As he explains in a reading of Robert Frost's "The Mountain", he is interested in "the influence of one poem on another within the body of work of a single poet", whereby the "gaps or blanks in one poem are completed or perfected by another".

Seeing Muldoon read the poems of Emily Dickinson, Stevie Smith and Marina Tsvetaeva as well as Yeats, Auden, Moore, Lowell and Bishop gives an insight into the way he is first reader of his own poems. As such, the lectures open us up to the textual games, jokes and associative licence that we must also take on if we are to read Muldoon himself. In seeking out "gaps", they take us into a world which is a way of being and thinking, demanding that we hold on to a belief in method, and ponder the still-warm hoof-print of meaning. Which takes us back to his poems.

Horse Latitudes, his 10th collection, takes its name from areas north and south of the equator, so-called because the Spanish ships transporting horses to the West Indies would be becalmed there. Shortage of water meant the horses had to be thrown overboard. But "Horse Latitudes" is also a track from The Doors' Strange Days album, the lyrics of which consist of a spatchcocking of Jim Morrison's poem to a few lines from Nos- tradamus's prophetic Centuries.

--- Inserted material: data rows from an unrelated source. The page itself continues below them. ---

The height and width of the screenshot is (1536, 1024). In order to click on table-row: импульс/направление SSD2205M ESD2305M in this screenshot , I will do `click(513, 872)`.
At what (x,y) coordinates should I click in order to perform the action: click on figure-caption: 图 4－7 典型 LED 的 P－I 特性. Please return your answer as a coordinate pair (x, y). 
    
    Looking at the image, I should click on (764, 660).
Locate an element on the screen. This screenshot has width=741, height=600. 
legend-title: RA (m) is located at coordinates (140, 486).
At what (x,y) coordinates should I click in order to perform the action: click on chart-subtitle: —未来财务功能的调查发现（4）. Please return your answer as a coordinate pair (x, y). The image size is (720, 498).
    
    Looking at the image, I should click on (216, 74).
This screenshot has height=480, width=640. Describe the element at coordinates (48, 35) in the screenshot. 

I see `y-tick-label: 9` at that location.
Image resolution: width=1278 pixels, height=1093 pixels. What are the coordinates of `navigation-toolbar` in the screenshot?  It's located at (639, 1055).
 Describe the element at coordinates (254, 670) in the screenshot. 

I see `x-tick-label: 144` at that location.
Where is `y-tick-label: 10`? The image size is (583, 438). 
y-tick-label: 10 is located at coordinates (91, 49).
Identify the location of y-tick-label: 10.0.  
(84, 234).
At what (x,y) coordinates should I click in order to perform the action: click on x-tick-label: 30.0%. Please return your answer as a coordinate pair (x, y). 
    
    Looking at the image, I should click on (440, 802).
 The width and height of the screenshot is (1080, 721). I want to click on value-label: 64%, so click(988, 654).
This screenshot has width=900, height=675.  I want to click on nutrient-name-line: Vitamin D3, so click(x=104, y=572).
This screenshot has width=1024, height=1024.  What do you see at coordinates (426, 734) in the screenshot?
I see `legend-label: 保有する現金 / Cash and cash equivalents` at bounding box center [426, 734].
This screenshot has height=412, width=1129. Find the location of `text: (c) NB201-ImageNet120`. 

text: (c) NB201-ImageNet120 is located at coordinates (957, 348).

Thus Horse Latitudes encompasses history, rock, intertextuality and the prophetic. Muldoon explores his own "doldrums", the impetus a confrontation with public and private battles: the death of a sister, which re- calls the death of his mother; the death of friends, which occur against the backdrop of war; and his own mortality. Reading Horse Latitudes isn't an easy business. But we can enjoy the pursuit of the puzzle as much as any answer. This is a book that demands we take pleasure from its repetition of images and rhymes, the gaps set up between words and sounds in the "imperspicious game" that is both life and poetry's attempt to hold on to life through elegy.

As he argues in his final lecture, "one of a poem's main aims is to continue to present itself as a problem only it has raised". Muldoon has reinvented the possibilities of the relationship between poetic meaning and poetic form, and has reinvented the poetic problem. There is little else to do but wonder and praise.